News is information about events that have occurred, are occurring, or will occur in the near future. It can be in the form of text, video or audio. It is usually written for publication in newspapers, magazines or radio and broadcast on television. It may be factual or fictional. It may also be serious or humorous. Its purpose is to inform, educate or entertain its readers, listeners or viewers.
What is considered newsworthy depends on the society in which you live. It can also vary according to the audience of a particular news outlet. For example, national newspapers will generally have a larger audience than local ones. They will therefore cover events that affect a wider population, including international matters like crises and wars. However, they will still cover local issues that are important to the residents of a particular country or region, such as local sporting events and other major events like elections.
Essentially, news is anything that has happened, is happening or will happen which is interesting, significant or worthy of attention. This can be a person, an event or a trend. It is generally believed that human interest is the main driver of news but this is not necessarily the case. Non-human interests can also make news such as weather, animals and plants, pollution, earthquakes, volcanic eruptions or cyclones.
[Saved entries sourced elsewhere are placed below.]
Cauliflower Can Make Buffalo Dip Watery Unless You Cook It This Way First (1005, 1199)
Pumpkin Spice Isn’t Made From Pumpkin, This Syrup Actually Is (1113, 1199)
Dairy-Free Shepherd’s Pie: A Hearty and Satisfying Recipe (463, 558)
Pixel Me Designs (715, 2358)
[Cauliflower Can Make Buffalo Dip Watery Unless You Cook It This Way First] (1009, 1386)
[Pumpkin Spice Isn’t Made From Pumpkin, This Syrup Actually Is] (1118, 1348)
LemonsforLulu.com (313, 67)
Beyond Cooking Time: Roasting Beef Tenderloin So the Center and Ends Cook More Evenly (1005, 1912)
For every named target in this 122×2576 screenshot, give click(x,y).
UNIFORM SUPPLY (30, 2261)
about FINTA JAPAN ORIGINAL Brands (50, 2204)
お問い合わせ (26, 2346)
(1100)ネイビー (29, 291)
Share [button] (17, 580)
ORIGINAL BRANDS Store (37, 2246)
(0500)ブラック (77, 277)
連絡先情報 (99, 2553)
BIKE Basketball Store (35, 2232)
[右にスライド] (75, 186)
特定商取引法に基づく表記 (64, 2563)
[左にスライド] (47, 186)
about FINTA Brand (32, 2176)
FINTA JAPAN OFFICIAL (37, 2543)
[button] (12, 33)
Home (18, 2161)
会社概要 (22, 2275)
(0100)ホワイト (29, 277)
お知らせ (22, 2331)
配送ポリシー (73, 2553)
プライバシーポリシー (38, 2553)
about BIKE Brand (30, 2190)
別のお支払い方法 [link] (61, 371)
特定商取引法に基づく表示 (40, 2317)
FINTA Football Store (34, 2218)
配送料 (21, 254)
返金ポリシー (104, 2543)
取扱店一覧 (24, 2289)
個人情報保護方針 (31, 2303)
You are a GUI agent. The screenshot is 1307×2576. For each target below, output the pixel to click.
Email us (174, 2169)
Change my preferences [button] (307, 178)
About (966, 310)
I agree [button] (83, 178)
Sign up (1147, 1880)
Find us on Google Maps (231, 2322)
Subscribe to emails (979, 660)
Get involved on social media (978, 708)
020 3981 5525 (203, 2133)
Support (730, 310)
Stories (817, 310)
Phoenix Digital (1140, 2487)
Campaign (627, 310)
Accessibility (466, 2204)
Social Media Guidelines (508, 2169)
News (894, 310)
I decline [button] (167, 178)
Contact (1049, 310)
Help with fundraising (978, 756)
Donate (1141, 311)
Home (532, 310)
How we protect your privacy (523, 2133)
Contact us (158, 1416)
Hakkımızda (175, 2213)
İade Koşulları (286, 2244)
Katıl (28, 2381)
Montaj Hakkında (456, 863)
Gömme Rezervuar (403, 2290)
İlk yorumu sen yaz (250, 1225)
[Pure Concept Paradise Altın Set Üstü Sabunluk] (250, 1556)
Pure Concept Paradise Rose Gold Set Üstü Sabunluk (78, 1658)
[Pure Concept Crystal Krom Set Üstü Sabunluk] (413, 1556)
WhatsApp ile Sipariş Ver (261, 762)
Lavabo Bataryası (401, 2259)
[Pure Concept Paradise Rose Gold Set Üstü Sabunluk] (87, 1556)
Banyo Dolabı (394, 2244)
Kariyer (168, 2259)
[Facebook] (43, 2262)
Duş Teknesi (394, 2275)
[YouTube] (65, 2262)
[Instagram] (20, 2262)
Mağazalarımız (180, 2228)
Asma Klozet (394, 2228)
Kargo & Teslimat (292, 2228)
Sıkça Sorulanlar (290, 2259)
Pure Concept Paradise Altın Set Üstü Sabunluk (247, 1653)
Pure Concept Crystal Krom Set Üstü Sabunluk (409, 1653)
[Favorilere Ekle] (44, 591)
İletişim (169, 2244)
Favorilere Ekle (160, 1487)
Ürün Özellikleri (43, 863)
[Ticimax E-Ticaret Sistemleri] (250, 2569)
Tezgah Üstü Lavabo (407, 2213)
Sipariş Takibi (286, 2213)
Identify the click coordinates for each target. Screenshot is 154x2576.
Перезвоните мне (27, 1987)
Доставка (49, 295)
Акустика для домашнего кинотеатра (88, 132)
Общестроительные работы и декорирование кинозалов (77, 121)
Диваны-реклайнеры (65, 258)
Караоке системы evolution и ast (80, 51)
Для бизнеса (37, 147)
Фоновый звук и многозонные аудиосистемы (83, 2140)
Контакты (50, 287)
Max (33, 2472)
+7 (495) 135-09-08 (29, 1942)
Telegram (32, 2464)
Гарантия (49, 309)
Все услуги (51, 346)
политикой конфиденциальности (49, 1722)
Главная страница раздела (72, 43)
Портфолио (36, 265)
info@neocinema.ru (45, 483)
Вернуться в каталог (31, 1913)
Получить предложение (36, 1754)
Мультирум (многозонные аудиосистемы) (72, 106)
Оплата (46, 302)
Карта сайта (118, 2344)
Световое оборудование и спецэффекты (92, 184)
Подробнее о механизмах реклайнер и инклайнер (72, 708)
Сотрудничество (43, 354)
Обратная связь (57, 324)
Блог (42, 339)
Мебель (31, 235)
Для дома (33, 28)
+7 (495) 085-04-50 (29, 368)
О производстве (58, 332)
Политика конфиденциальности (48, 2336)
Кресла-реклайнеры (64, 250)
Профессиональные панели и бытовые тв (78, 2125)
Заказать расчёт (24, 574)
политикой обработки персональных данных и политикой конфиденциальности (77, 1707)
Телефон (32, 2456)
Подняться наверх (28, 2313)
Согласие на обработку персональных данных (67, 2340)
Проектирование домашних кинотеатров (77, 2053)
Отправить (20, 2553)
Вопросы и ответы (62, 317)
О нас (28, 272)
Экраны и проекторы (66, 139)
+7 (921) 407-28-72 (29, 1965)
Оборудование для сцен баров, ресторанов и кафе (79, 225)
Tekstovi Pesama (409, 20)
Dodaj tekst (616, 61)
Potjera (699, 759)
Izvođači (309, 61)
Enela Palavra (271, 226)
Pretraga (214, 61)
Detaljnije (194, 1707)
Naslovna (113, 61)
News also serves as a watchdog, exposing corruption and unethical behaviour by individuals and organisations. It can also highlight different opinions and perspectives on a particular issue, which helps people to understand complex problems and make informed decisions.
It is generally accepted that news should be accurate, although it must also be engaging and interesting. It should provide a sense of urgency and be accessible to its audience. It should also be easy to read and understand, and should not contain too much technical detail or jargon.
When writing a news article, start by identifying the key players and their roles in the story. This will help you to determine the main points of the story and who is the best person to quote. Remember to always credit your sources. Once you have all your facts gathered, brainstorm an engaging headline which will grab the reader’s attention. It should be short, snappy and encapsulate the main point of the story.
Once the headline is written, you can begin to write the news article. This should be based on the five Ws of journalism: who, what, where, when and why. It is helpful to map out a timeline of the events to ensure that all relevant details are included. You should also use the five s of writing: sentence length, spelling, tenses, words per sentence and paragraph structure.
Lastly, don’t forget to include any background information or expert opinion that will add value to the article. This can be done by adding quotations or using a table or graph to illustrate a particular point. You can also include links to any websites or other publications that may be of interest to your readers.